Do you think it's okay
that we still drink?

dr*gs are dr*gs and we mustn't touch them.

Alcohol is British.

What are you doing?

Sorry, darling. I think I just saw
Dennis Quaid.

Okay, what is going on here?

I don't feel very good
and I want to text George.

Excuse me, you're not sponsoring me.
Isn't there like a mantra

that I could say or something?

-Well, I don't know, do I?
-Well, give me your phone, please.

I need to text George.

-She'll never respect you if you do that.
-[scoffs]

[camera beeps, clicks]

Having fun?

[sighs] Um, well, my friend and I
meant to hang out,

but she's having sex in a cupboard.

-Maybe you'll meet someone.
-Well, you know, I have a girlfriend.

Huh?

I have a girlfriend.

Okay. Me too.

Which one is she?
You want a photo together?

-Oh, she's not here.
-Why not?

Well, I mean, we don't
have to share everything.

I am allowed a life of my own, aren't I?

I think that's healthy.

I think that love should sit
beside your life,

like a lamp.

You know, you're the second person
who's said that to me today.

That lady said the exact same thing

and then she gave me the number
for a divorce lawyer.

Don't catch the bouquet.
I mean, avoid it like the plague,

-'cause that way lies hell and damnation...
-That's my mum.

Oh. I just remembered
I got to take a photo over--

-over there.
-Okay.

[camera clicking]

-I've called the police.
-Excuse me?

I don't know who you are,
but I've called the police

and they're going to remove
you and my mum.

Oh, no. No.
I'm-- I'm with my friend Maggie

and she doesn't have any kids.
She just has, like, hobbies and--

Ah.

-Yeah. Right.
-She told you she has no kids?

-Yeah.
-She always does this.

I told her I don't want to see her.

I had to change my phone number.

And now she shows up at my work again
with some new charity case in tow.

◆ ◆ ◆ ◆ ◆ ◆ ◆

Job 1
Please extract the passage of the dialogue from "-Well, I don't" to "Having fun?".
Job 2
In the dialogue, what did the lady give the speaker after saying the same thing about love and a lamp?

Given material
◆ ◆ ◆ ◆ ◆ ◆ ◆

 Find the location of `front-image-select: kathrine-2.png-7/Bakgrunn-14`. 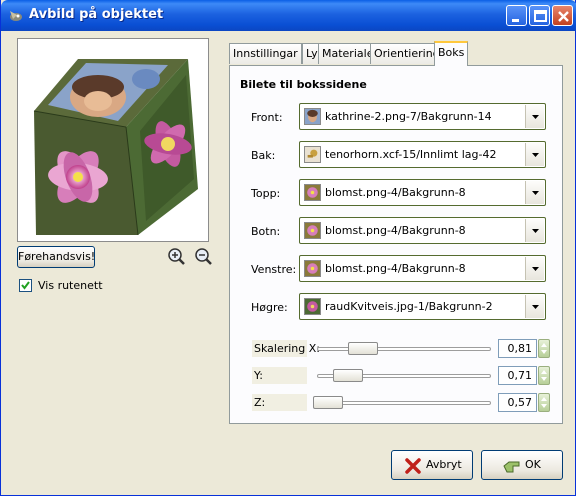

front-image-select: kathrine-2.png-7/Bakgrunn-14 is located at coordinates (422, 116).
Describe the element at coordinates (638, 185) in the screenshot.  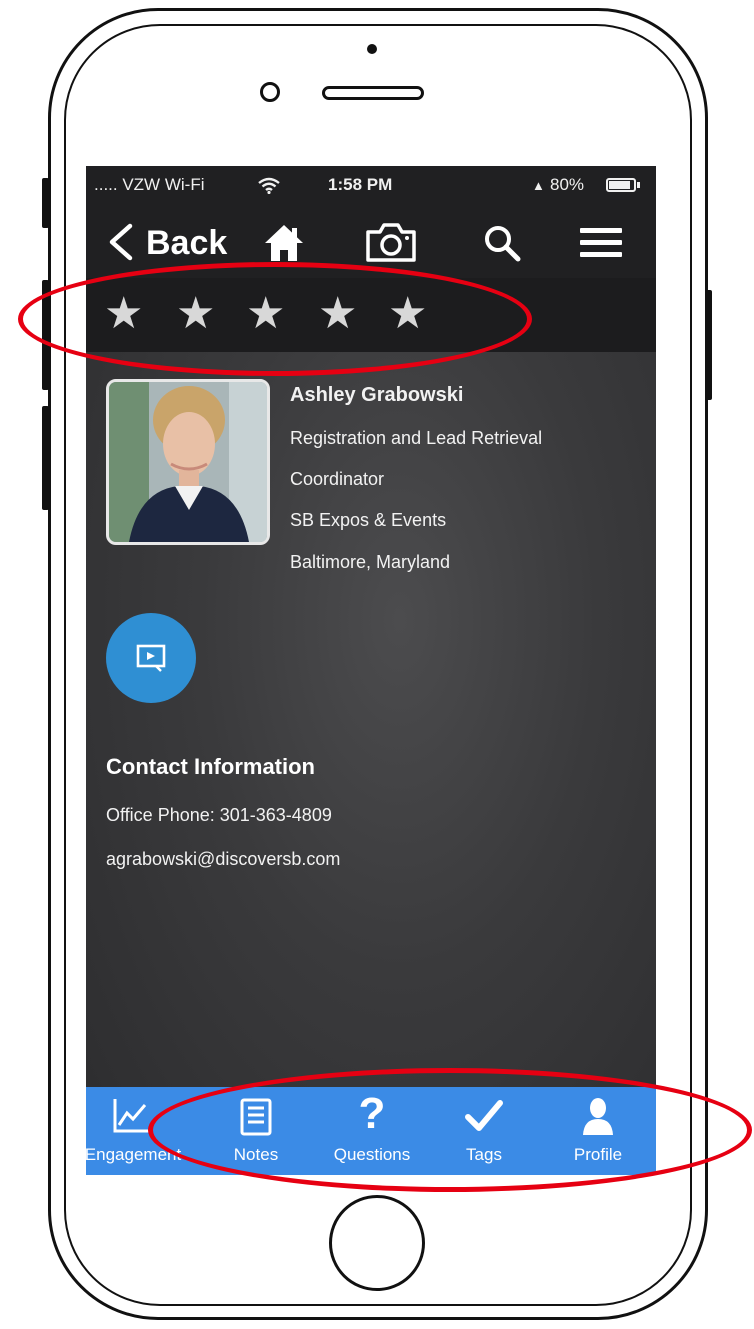
I see `battery-tip` at that location.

◆ ◆ ◆ ◆ ◆ ◆ ◆

Final answer 1
-Well, I don't know, do I?
-Well, give me your phone, please.

I need to text George.

-She'll never respect you if you do that.
-[scoffs]

[camera beeps, clicks]

Having fun?

Final answer 2
The number for a divorce lawyer.